Imports of Natural Gas Drop on Production Increases

U.S. imports of natural gas fell by 14% during 2013, as early data has shown that domestic production of the gas hit a new record high says a new report.

The U.S. imported 1.2 trillion cubic feet of gas during 2013, the lowest amount since 1989 said the Energy Information Administration.

Most of the fall in imports was for liquefied natural gas. That gas usually arrives via sea and was down by more than 45% to just 98 billion cubic feet. The imports via pipeline fell by 6% to over 2.7 trillion cubic feet.

The EIA, which is part of the U.S. Department of Energy, noted that 97% of the natural gas imports in the U.S. were from its northern neighbor Canada.

Huge production from the northeastern U.S. Marcellus Shale has displaced part of the need for the shipments.

The eastern part of the U.S. experienced the biggest decline in natural gas piped in from Canada, a drop of 12% from 2012 to 2013. The imports that come from Canada through western states were quite stable, said the agency.

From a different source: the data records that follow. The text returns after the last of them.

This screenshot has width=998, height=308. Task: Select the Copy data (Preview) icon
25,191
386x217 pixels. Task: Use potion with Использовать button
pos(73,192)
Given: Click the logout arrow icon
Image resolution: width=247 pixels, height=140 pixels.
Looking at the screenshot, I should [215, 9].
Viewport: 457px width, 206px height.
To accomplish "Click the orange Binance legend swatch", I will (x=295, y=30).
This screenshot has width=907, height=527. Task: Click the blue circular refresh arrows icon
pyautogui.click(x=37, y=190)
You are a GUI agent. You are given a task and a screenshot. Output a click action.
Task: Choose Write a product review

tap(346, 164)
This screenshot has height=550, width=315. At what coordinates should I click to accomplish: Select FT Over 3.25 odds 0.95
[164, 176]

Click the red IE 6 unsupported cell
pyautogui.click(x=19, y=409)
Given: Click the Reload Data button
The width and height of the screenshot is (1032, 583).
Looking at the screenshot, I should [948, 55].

However, since 2007 the imports have declined, when the shale boom hit the U.S. unleashing a huge excess of natural gas into the market.

The country in 2013 produced more than 24.2 trillion cubic feet of the natural gas, which is the highest on record.

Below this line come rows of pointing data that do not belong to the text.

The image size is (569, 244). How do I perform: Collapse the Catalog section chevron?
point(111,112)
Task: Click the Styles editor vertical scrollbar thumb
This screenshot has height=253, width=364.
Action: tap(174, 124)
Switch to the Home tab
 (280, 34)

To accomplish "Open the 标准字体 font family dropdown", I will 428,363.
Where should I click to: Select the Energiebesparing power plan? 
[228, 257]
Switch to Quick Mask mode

At the same time, U.S. exports of natural gas to Mexico were doubled between 2009 and 2013. In addition, in 2013, exports increased by 6% to reach 657 billion cubic feet.

The energy ministry in Mexico projects that the pipeline exports from the U.S. into Mexico will double again before 2018 to more than 3.7 billion cubic feet daily.

That growth will be driven largely due to the growing demand from the private and the independently operated plants.

However, natural gas exports from the U.S. to all other countries dropped by 3% during 2013 to 1.61 trillion cubic feet.